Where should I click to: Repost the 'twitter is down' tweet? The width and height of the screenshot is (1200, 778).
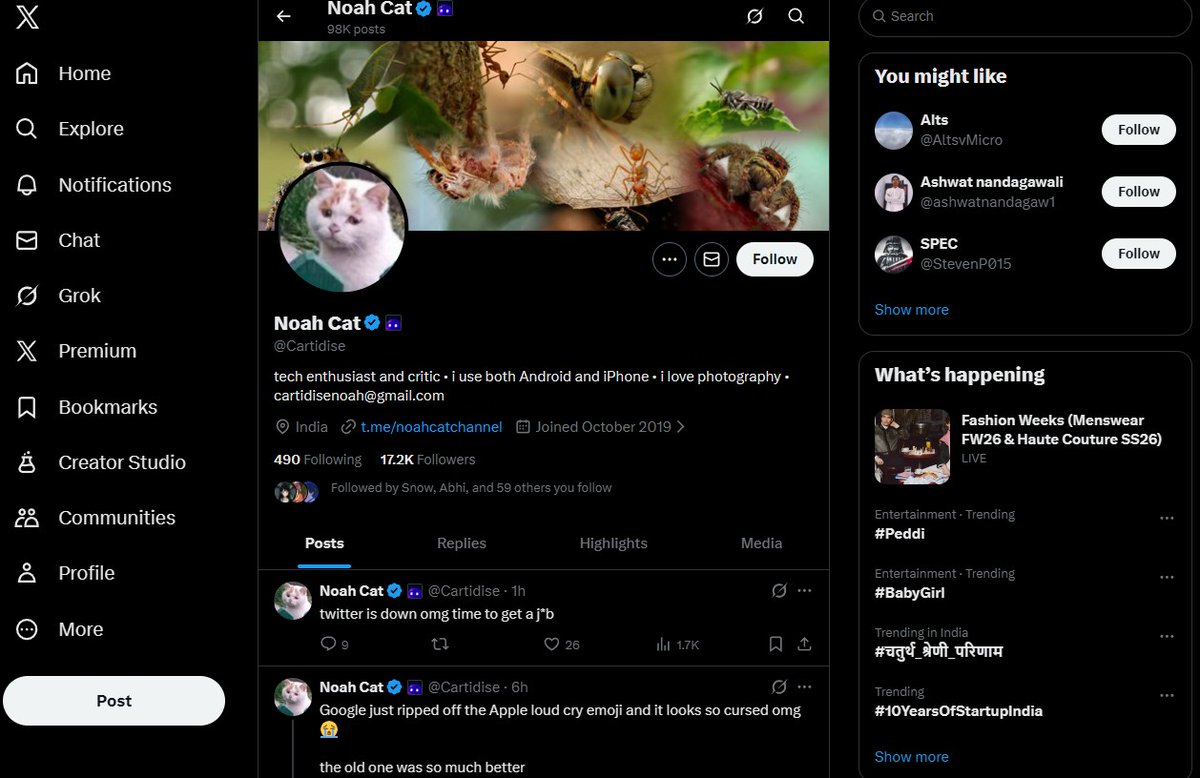(x=440, y=645)
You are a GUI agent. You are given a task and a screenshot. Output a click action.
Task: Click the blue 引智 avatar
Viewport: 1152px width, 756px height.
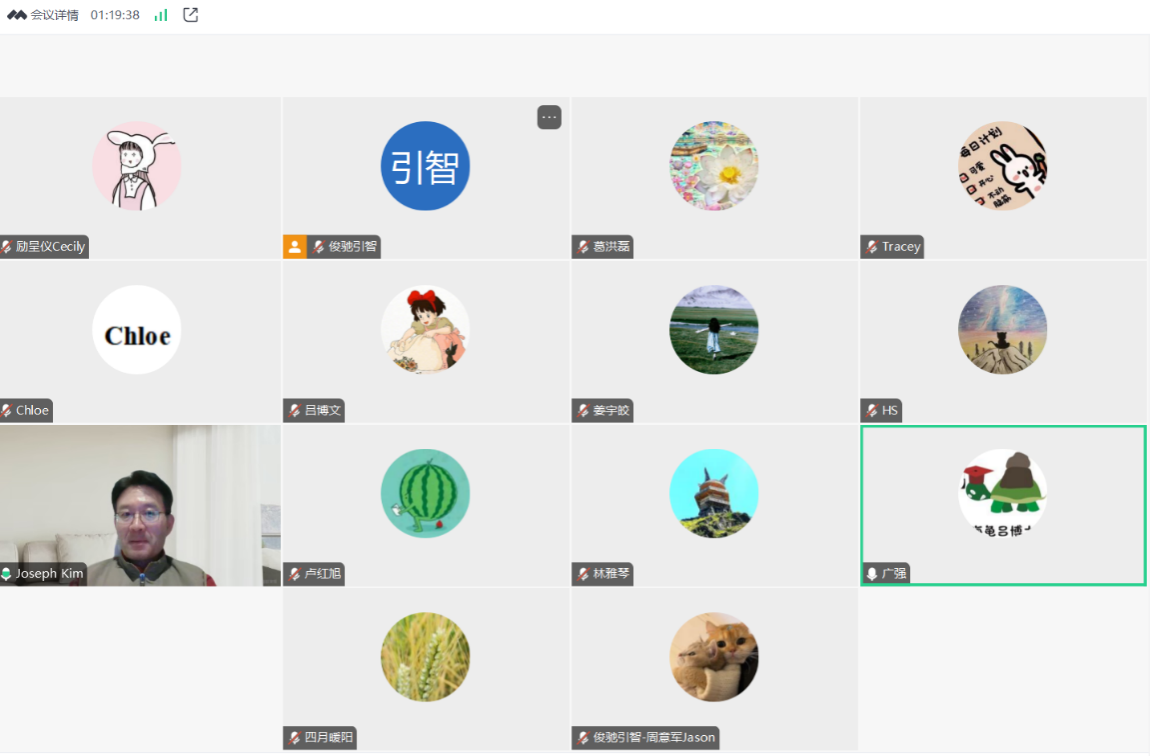click(x=425, y=166)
-=-=-
THE PROBLEM =
Omit the pictures; print the records above exactly.

OUTPUT FOR THIS TASK =
Where should I click to: Repost the 'twitter is down' tweet? The width and height of the screenshot is (1200, 778).
(x=440, y=645)
You are a GUI agent. You are given a task and a screenshot. Output a click action.
Task: Click the blue 引智 avatar
Viewport: 1152px width, 756px height.
click(x=425, y=166)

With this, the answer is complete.